Smith & Wesson Beats Estimates, Raises Guidance, But Investors Still Aren't Happy

| About: Smith & (SWHC)

It turns out that Smith & Wesson (NASDAQ:SWHC) had another great quarter. The company earned $0.26 per share whereas the analysts were expecting it to earn $0.23 per share. It generated $136 million in revenues whereas the analysts were expecting it to generate $133 million. Furthermore, the company announced that it would generate around $170 million in revenues and $0.39 in profits in the next quarter, whereas the analysts were looking at $155 million in revenues and $0.30 in profits. For the full year, the company upped its earnings guidance from $1.00 to $1.19, which is amazing for the investors. Yet, the stock price was down by 2% in the after-hours.
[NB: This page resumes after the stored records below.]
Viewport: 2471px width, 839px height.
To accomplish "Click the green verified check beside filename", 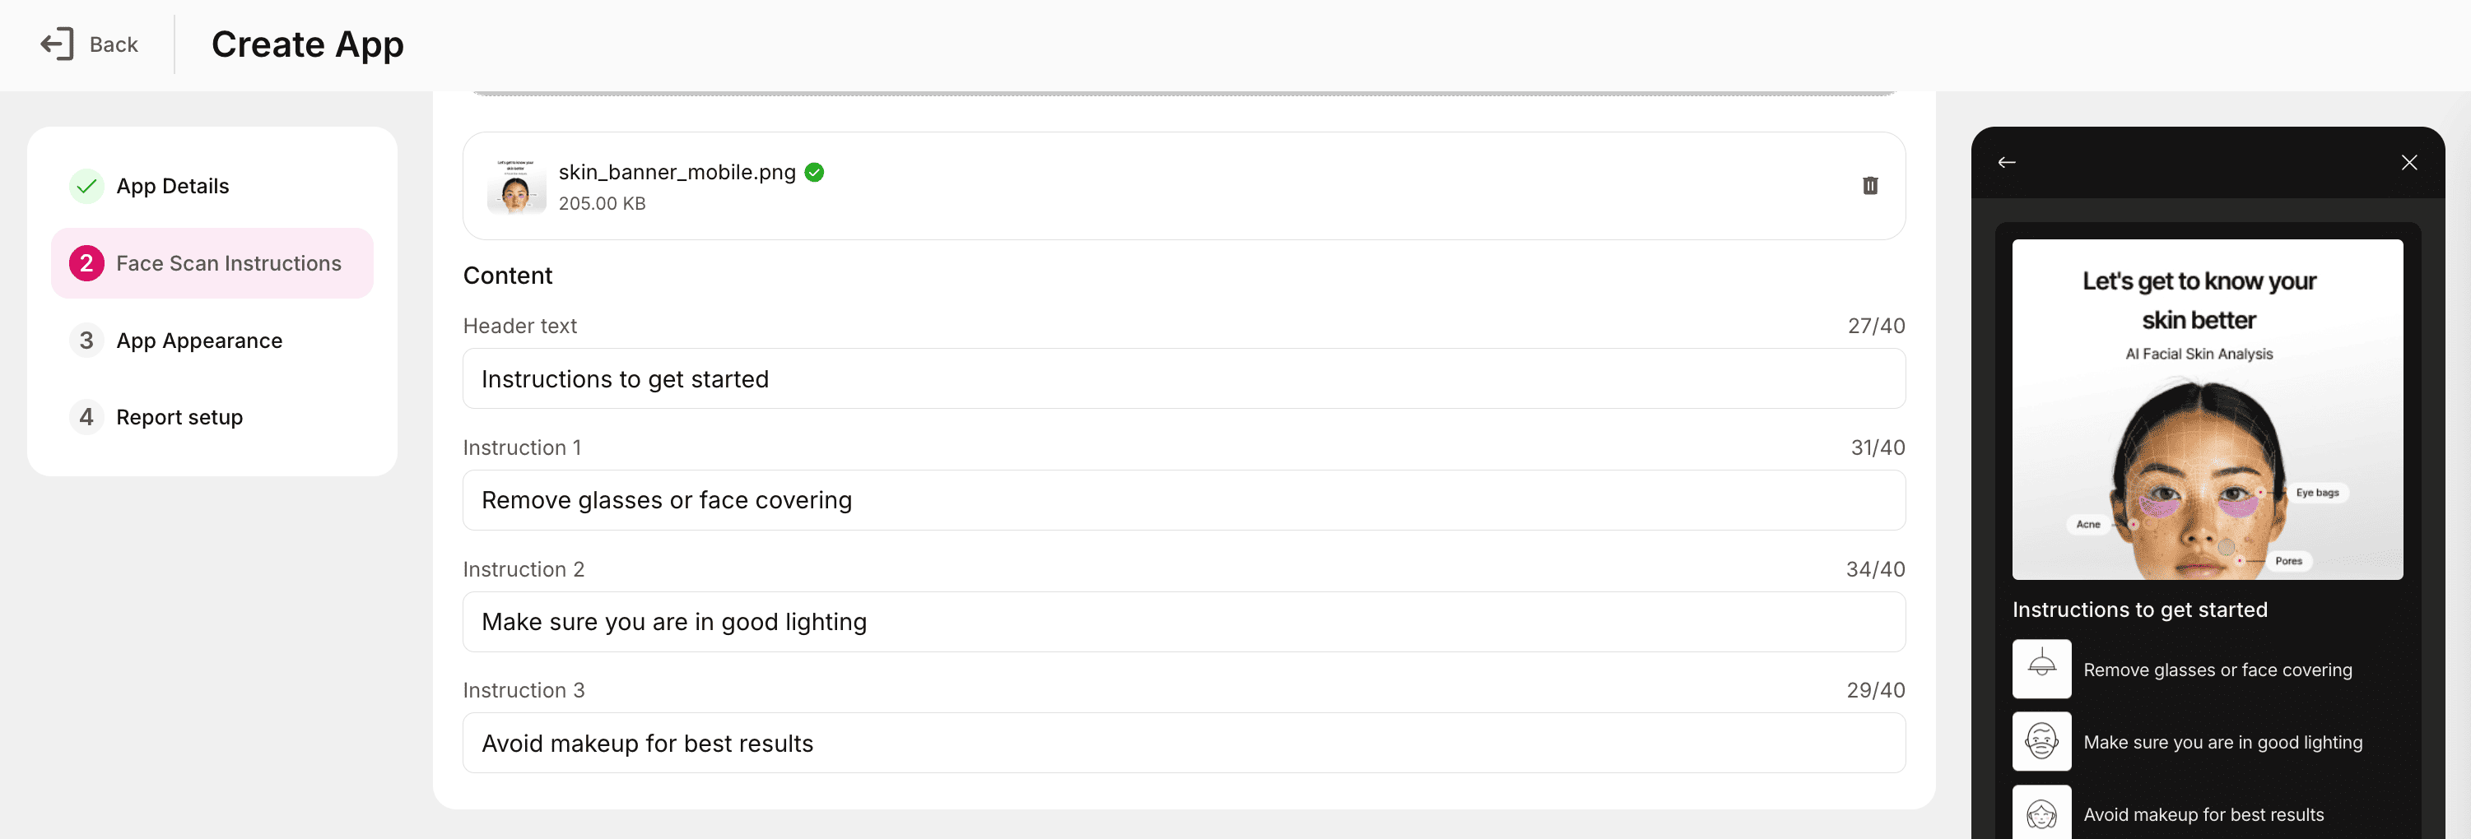I will (x=814, y=173).
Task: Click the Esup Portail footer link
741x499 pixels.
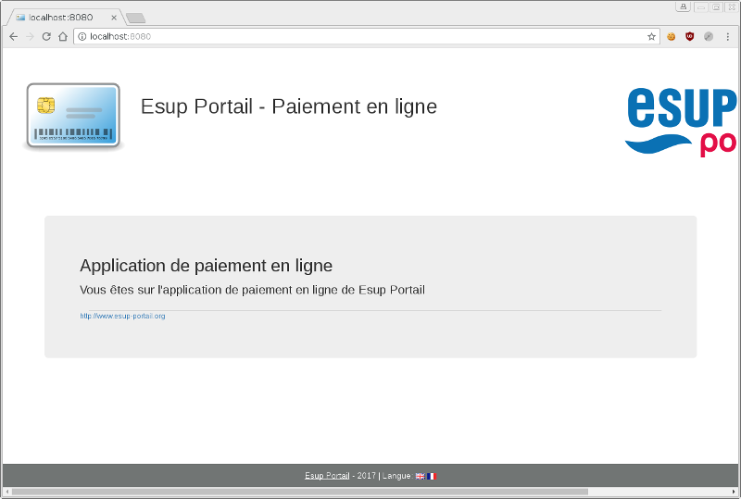Action: (327, 476)
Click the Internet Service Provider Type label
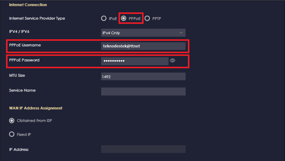285x161 pixels. click(x=37, y=18)
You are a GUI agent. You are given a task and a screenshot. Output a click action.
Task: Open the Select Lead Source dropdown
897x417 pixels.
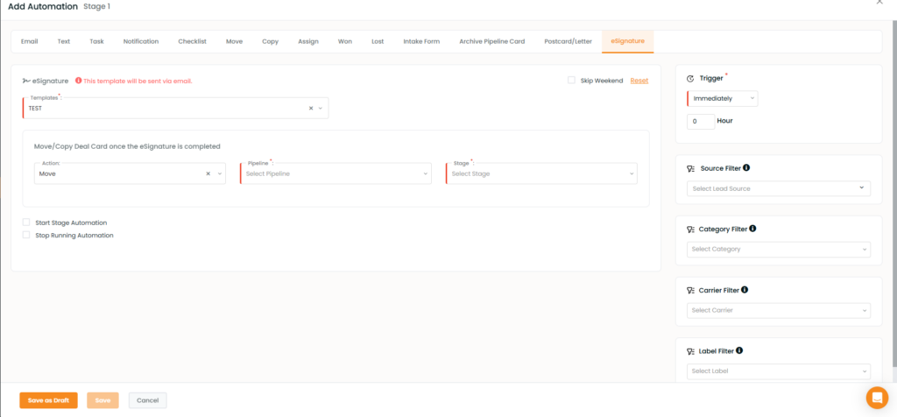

Smith & Wesson's quarterly results reflect a 300% growth in earnings and 39% in revenues compared to the same quarter a year ago. This is simply amazing at a time when many people were bearish on gun companies because of a possible government crackdown on assault weapons. In fact, these speculations helped the demand side rather than to hurt it, which created a huge backlog for most gun companies. The backlog guarantees revenues for the next several quarters, even in the absence of any new orders. In fact, during the conference call, the company announced that the current backlog reflected sales of an entire year as of the end of the last quarter.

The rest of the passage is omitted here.